On-road Testing and Characterization of Fuel Economy of Light-Duty Vehicles

The potential discrepancy between the fuel economy shown on new vehicle labels and that achieved by consumers has been receiving increased attention of late. EPA has not modified its labeling procedures since 1985. It is likely possible that driving patterns in the U.S. have changed since that time. One possible modification to the labeling procedures is to incorporate the fuel economy measured over the emission certification tests not currently used in deriving the fuel economy label (i.e., the US06 high speed and aggressive driving test, the SC03 air conditioning test and the cold temperature test). This paper focuses on the US06 cycle and the possible incorporation of aggressive driving into the fuel economy label. As part of its development of the successor to the MOBILE emissions model, the Motor Vehicle Emission Modeling System (MOVES), EPA has developed a physically-based model of emissions and fuel consumption which accounts for different driving patterns. This model could be used to analyze surveys of U.S. driving behavior, as well as that represented by available driving cycles, and derive a weighting of the driving cycles which best represents current on-road driving behavior. In 2001, the U.S. Environmental Protection Agency (EPA) conducted a pilot study of real-world emissions and fuel economy using a SEMTECH-G Portable Emissions Measurement System (PEMS). Second-by-second measurements of emissions were obtained from 15 vehicles. Various other operating parameters were also recorded. Fuel economy can be calculated from carbonaceous emissions. Most of these vehicles were also tested on a dynamometer over the FTP and US06 cycles. Since the data set is limited in the number of tests conducted, this analysis is best seen as a pilot study.

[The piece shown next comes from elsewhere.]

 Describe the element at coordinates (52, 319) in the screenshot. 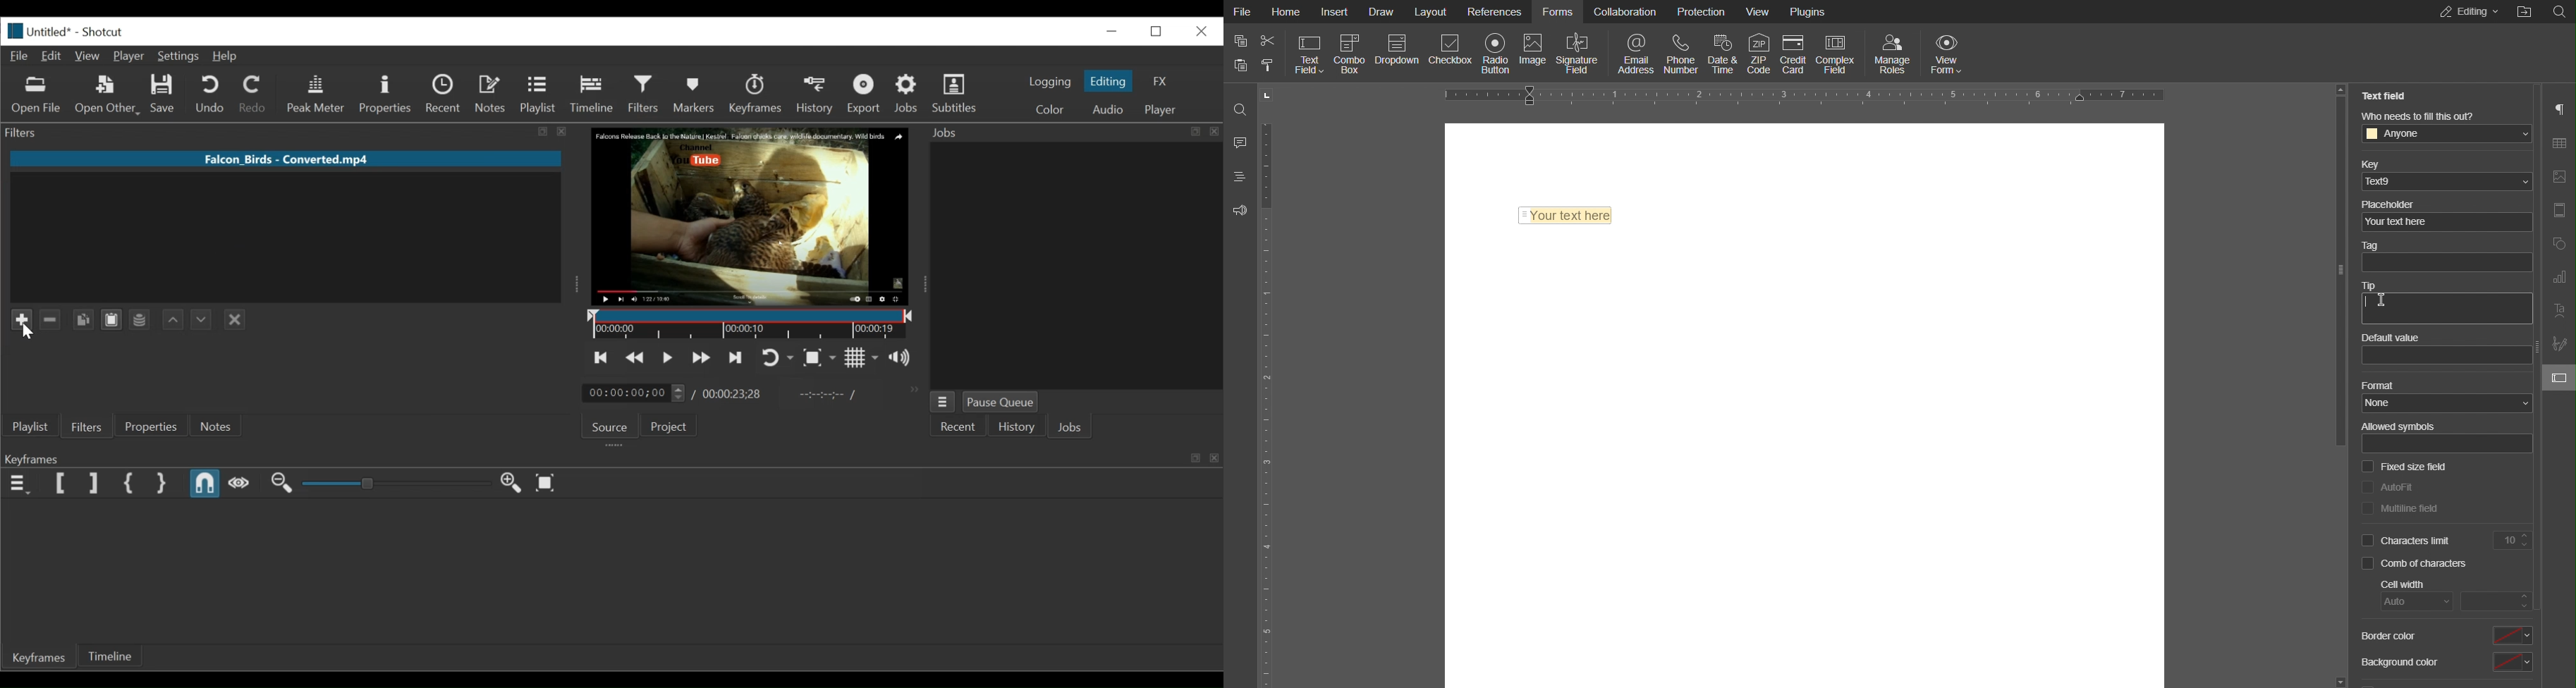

In this paper, we apply the MOVES fuel consumption model to the driving patterns measured in the 2001 PEMS study and the FTP, HFET and US06 cycles. We derive weights for these three cycles which best represent the driving activity of each vehicle. We then model the on-road fuel economy based on fuel economies measured over the three driving cycles and compare them to the measured on-road fuel economies.